──────── GIVEN TEXT
Neil Anthony Sims, founder and CEO of Ocean Era, says that while the pursuit of monosex or sterile populations seems like a challenge, similar efforts to take males out of production are regularly undertaken in terrestrial agriculture.

“In sheep and cattle, you will castrate all the males,” says Sims. “This is something we’ve done in terrestrial agriculture for the very same reason. Males will always fight – roosters will fight, rams will fight, bulls will fight. And it makes them very difficult to domesticate. So, we’re trying to do with mahi-mahi what humans did with terrestrial stock 10,000 years ago.”

The current research sees the team at RSMAS capturing brood stock, getting spawns and shipping them across the country to be raised in Ocean Era’s hatchery. More experimental efforts will be underway at RSMAS’s hatchery by the time this issue sees print. Benetti says that if it is indeed possible to produce monosex mahi-mahi populations, he expects the team will be able to do it within the next two years.
────────────────
**EXERCISE REQUIREMENTS**
- A) Answer these questions from the text on mahi-mahi.
(i) What positions does Neil Anthony Sims hold at Ocean Era?
(ii) According to Sims, what is done to all the males in sheep and cattle?
(iii) If monosex mahi-mahi populations can be produced, within what time does Benetti expect the team to do it?
- B) Does each statement agree with the text on mahi-mahi? Answer yes or no, and quote the words from the text that decide it.
(i) The team at RSMAS ships spawns across the country to be raised in Ocean Era's hatchery.
(ii) Sims says that fighting makes males easy to domesticate.
(iii) Sims compares the mahi-mahi work to what humans did with terrestrial stock 1,000 years ago.
──────── RAW DATA
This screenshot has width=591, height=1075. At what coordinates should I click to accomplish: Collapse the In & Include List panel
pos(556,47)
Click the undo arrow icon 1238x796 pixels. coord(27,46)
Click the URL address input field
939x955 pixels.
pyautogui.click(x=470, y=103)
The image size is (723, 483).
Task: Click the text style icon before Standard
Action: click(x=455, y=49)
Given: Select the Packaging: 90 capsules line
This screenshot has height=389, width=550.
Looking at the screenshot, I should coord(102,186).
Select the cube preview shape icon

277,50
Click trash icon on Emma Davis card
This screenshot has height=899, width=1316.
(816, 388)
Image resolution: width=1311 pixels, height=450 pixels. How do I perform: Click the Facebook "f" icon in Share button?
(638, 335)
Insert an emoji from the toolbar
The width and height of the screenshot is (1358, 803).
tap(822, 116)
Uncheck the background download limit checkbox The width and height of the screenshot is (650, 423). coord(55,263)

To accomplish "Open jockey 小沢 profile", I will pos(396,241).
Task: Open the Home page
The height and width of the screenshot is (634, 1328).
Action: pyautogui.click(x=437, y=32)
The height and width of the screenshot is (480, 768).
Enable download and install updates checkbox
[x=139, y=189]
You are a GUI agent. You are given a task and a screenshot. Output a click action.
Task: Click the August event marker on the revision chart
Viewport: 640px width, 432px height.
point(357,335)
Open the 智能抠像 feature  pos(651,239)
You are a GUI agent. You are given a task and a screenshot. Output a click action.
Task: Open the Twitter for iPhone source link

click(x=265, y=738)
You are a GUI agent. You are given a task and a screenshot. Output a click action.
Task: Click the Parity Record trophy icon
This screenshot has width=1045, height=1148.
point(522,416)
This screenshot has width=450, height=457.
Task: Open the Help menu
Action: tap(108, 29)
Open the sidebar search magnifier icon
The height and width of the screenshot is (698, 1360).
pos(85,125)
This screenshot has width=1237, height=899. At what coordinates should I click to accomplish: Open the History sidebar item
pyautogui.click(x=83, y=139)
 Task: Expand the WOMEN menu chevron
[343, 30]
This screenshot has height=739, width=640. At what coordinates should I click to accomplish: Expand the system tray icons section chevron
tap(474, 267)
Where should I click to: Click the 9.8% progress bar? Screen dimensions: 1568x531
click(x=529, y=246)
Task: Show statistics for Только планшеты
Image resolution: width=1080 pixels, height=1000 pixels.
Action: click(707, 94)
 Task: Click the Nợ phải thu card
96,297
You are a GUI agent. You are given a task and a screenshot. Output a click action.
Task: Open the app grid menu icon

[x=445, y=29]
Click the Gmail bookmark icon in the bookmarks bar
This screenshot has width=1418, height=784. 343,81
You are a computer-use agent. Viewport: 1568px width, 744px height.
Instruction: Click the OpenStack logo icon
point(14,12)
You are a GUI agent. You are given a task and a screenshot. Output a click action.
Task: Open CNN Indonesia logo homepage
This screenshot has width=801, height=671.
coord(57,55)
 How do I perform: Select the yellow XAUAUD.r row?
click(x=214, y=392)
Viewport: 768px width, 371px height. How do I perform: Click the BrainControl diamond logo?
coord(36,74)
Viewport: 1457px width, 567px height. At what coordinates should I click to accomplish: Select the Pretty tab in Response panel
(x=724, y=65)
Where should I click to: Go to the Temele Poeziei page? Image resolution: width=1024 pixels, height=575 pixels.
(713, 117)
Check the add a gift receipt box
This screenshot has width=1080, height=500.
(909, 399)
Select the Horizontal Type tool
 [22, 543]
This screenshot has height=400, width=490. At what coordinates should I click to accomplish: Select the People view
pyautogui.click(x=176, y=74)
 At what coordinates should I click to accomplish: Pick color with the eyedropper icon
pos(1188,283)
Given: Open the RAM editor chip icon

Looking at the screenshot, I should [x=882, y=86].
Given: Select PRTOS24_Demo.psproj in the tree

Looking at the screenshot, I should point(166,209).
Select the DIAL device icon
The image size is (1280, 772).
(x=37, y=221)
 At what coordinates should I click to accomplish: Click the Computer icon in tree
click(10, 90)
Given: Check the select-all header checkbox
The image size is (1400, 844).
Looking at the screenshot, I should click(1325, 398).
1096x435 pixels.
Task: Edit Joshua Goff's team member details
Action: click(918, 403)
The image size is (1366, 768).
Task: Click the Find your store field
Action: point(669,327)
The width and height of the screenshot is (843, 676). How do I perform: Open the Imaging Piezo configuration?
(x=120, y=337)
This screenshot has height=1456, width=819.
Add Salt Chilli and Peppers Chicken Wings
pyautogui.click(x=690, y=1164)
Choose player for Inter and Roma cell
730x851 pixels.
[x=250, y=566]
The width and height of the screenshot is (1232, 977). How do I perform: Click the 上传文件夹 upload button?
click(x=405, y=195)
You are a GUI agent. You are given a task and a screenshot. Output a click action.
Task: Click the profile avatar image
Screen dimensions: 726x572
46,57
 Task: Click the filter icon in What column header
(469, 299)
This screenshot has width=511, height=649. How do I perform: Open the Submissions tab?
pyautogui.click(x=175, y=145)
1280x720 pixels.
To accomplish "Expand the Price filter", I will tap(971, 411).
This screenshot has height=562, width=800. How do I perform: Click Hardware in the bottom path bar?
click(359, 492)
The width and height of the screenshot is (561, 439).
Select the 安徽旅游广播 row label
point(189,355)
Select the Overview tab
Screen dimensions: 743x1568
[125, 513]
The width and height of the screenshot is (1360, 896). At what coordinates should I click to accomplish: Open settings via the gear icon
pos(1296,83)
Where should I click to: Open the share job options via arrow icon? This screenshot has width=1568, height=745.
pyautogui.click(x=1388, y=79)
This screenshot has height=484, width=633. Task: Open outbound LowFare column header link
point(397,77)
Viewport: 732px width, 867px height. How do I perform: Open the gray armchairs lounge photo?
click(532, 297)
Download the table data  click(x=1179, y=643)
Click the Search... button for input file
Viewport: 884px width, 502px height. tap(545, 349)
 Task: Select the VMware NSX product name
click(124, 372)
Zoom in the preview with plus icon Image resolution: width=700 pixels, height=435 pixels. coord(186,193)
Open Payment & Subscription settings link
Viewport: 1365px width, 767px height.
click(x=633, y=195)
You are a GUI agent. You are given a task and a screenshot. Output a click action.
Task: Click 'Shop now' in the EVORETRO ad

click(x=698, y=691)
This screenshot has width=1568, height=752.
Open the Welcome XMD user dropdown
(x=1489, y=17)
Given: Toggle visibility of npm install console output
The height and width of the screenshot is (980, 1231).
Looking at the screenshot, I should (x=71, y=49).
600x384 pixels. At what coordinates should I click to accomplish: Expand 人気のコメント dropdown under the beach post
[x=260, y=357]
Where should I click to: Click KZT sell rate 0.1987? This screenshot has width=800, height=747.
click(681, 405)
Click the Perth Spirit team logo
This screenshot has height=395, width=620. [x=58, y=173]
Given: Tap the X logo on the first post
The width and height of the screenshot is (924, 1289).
────────────────
**SOLUTIONS FOR EACH TASK**
- A)
(i) Founder and CEO.
(ii) They are castrated.
(iii) Within the next two years.

- B)
(i) Yes: "shipping them across the country to be raised in Ocean Era’s hatchery"
(ii) No: "And it makes them very difficult to domesticate."
(iii) No: "what humans did with terrestrial stock 10,000 years ago"